C’est une série britannique qui a fêté, cet hiver, ses soixante ans d’existence. Elle met en scène un extraterrestre à forme humaine, le Docteur, qui voyage dans le temps et dans l’espace à bord du Tardis, un vaisseau en forme de cabine téléphonique bleue. Un ou plusieurs compagnons humains le suivent dans ses aventures rocambolesques, partout dans l’univers et à toute époque.
Personnage fantasque aux grands cœurs (il en a deux), le Docteur, comme il se fait appeler, sauve le monde comme d’autres prennent le bus. Il laisse planer le mystère sur son histoire et ses traumas, dont le spectateur ne découvre des bribes qu’au compte-gouttes. Particularité : il lui arrive de se « régénérer », indépendamment de sa volonté, en changeant de corps. Une astuce de la production pour remplacer les interprètes au fil des années.
Depuis son lancement en 1963, Doctor Who a accumulé 39 saisons et plus de 800 épisodes. La série a toutefois disparu des écrans en 1989, avant son grand retour en 2005. Elle cumule ainsi le record de longévité pour une série de science-fiction.
Pourquoi cette série passionne-t-elle les Britanniques ?
Depuis ses origines, le programme a pour ambition de montrer la diversité de la société britannique, en s’intéressant notamment aux catégories populaires. Citée au Parlement dès 1968 ou plébiscitée par la reine, Elizabeth II, la série Doctor Who a toujours questionné son époque, estime Pierre-William Fregonese, chercheur à l’Institut des arts contemporains de l’université des arts de Kyoto, joint par Le Monde : « C’est une série qui a su évoquer et critiquer l’histoire politique et culturelle du Royaume-Uni. Son passé, son présent et son futur. Et pas seulement : elle a su dévoiler les croyances, les représentations et l’évolution des structures institutionnelles et familiales du Royaume-Uni. »
Mais Doctor Who ne se prend pas au sérieux pour autant. « On a une série très irrévérencieuse et en même temps pleine d’autodérision », poursuit l’universitaire. Une position qui la rend plus percutante, selon lui.
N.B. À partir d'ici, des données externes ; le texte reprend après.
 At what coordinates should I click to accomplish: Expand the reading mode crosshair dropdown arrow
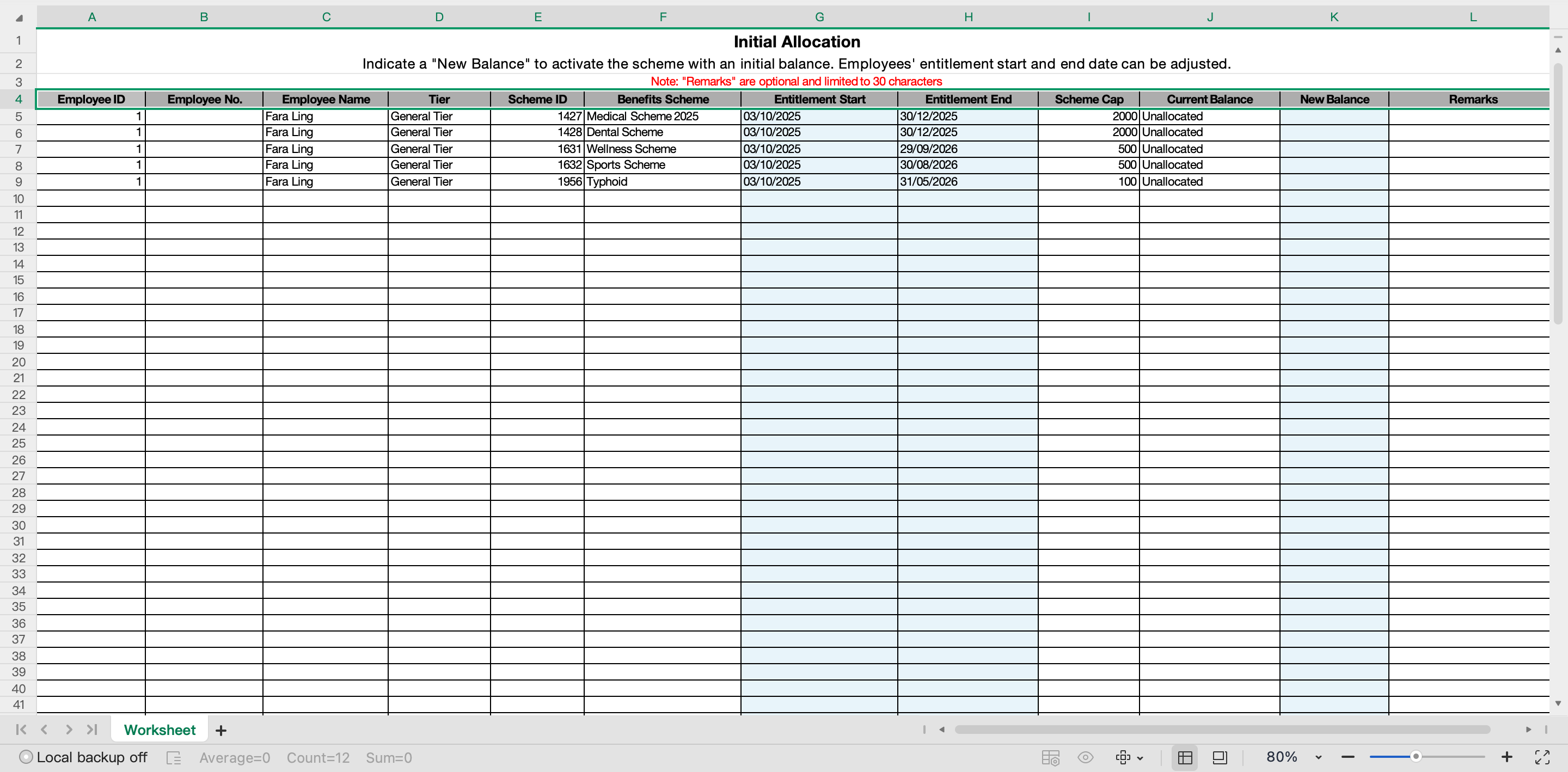(x=1140, y=758)
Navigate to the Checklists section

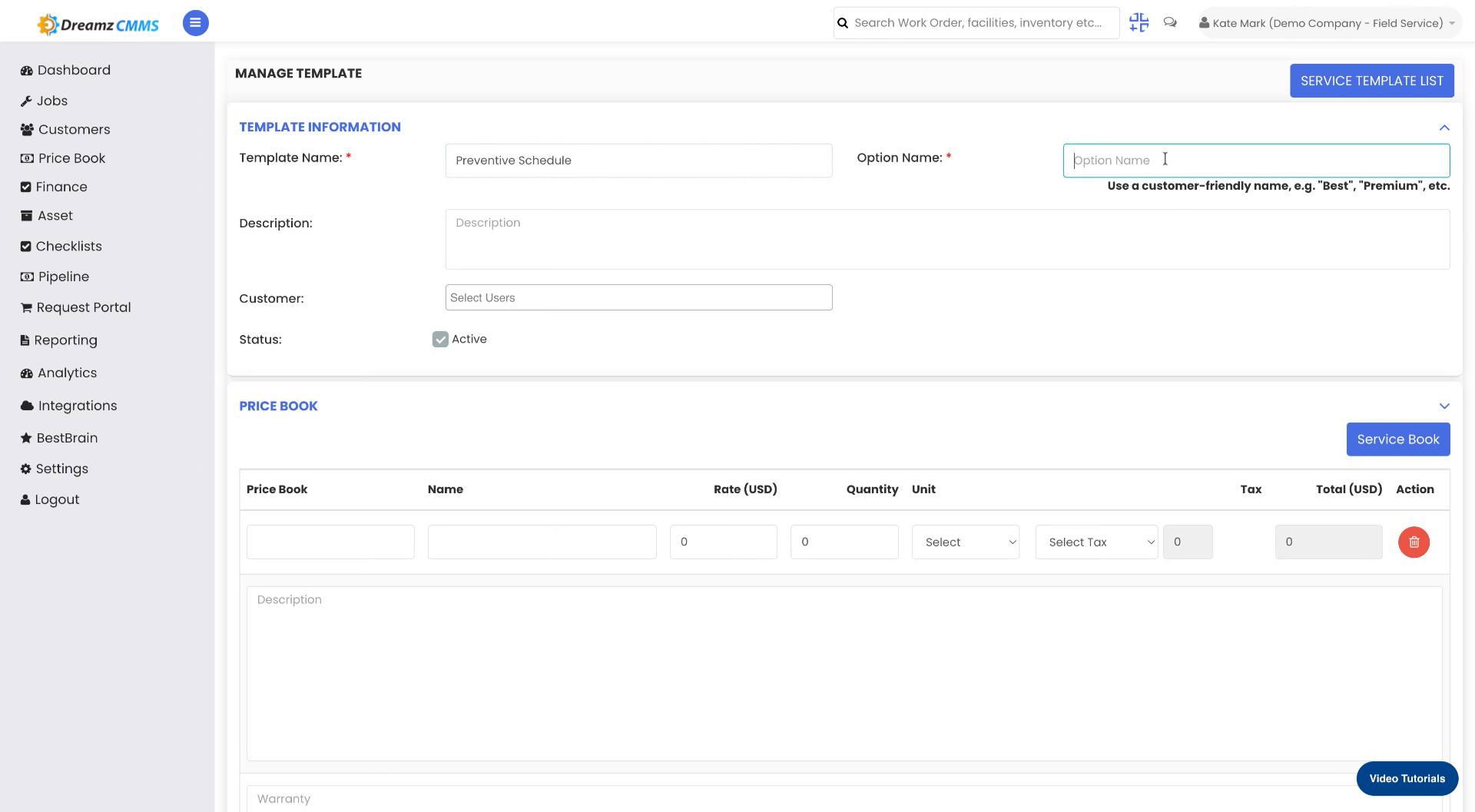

Le spécialiste s’est penché sur ce modèle britannique de soft power dans son ouvrage De la Stratégie culturelle française au XXIe siècle (Classiques Garnier, 2019).
« Doctor Who » est donc culte… mais pas en France ?
Autour du monde, les fans de Doctor Who chérissent une série réconfortante, accessible à tous, où l’humour côtoie l’émotion, mettant en scène de grandes aventures, dans une esthétique kitsch assumée : un plaisir régressif. Ce fragment de l’identité britannique est devenu un parfait produit d’export. En 2013, la diffusion d’un épisode pour son cinquantenaire, dans 94 pays, a cumulé 77 millions de spectateurs.
Un succès porté, depuis le retour de la série en 2005, par des acteurs charismatiques et modernes, comme l’Ecossais David Tennant ou Matt Smith, et par des scénaristes de haute volée comme Steven Moffat (Sherlock), Neil Gaiman (Sandman) ou Richard Curtis (Love Actually). Au point que Doctor Who a aussi largement débordé du petit écran, fédérant son public autour de déclinaisons radiophoniques, de figurines, de bandes dessinées, d’une exposition permanente entre 2011 et 2017 ou de jeux vidéo.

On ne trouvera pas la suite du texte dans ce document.